Estava a passeá-la à volta do quarteirão, tentando ser o mais discreta possível, pois não queria ser abordada por ninguém naquele momento. Tentei ao máximo que Sasha se despachasse mas ela era sempre o cão mais vagaroso do Mundo. Precisava de cheirar umas dez vezes para decidir se seria naquele sítio ou se deveria procurar outro. Fui salva do meu passeio monótono por Mikki, a minha melhor amiga, que há uns meses atrás tinha deixado o país e rumado à Austrália, à procura de uma nova aventura numa vida que ela considerava ser demasiado dominada pela rotina.

- Estou? Mikki?

- Hello, hello! – O seu entusiasmo contagiava-me sempre – Como estás? Muito trabalho?

- Estou a descansar temporariamente. A passear a Sasha… - Nem foi preciso demonstrar o meu desagrado pois ela percebeu-o imediatamente.

- Uau, estás muito entusiasmada. Coitada da Sasha!

- Coitada mas é de mim! Então e tu? Conta-me novidades…

Tive de puxar Sasha, quando ela se tentou aproximar de um cão parado à porta de um prédio. Ela não era de muita confiança nas suas relações entre seres da mesma espécie.

- Oh, nada de especial. Está tudo na mesma. Mas vi a notícia sobre ti – Ela pareceu orgulhosa, tal como ficava sempre que conseguia atingir uma meta que impunha a mim própria – Parabéns, honey!

- Ohhhh… - Naquele momento, instalou-se em mim um sentimento de nostalgia, dos tempos que passamos juntas, das tardes, das noites de cinema, das compras que fazíamos e onde esgotávamos quantidades exorbitantes de dinheiro… Acima de tudo, tinha saudades dela e da companhia que ela era para mim, quando eu praticamente não tinha ninguém.

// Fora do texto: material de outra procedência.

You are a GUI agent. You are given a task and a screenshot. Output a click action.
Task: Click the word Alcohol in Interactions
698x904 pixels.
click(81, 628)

- Vais à gala dos Fashion Awards amanhã? – Hugh tinha-me falado sobre isso por alto e disse-me que era possível ser considerada revelação do ano mas não me lembrava de ele ter mencionado nenhum tipo de convite. Mas, partindo do óbvio, se poderia ser considerada revelação do ano, então é porque tinha sido convidada.

- Sim, sim. Vou. Só ainda não sei o que vou vestir. Tenho de falar com a Olivia.

Encaminhei Sasha de volta para o nosso prédio, tendo em conta que ela já tinha feito as suas necessidades e que agora aguentava até à noite.

- Vê lá se escolhes o vestido mais bonito, percebes? Tens de estar linda de morrer.

Não consegui sustentar o riso e soltei uma gargalhada estridente, retribuída por ela. Falamos durante mais uns minutos, até eu chegar à esquina do meu prédio, onde me deparei com uma dúzia de jornalistas a postos para conseguirem as suas fotos e declarações. Apressei-me a despedir-me de Mikki e respirei fundo, preparando-me para os encarar.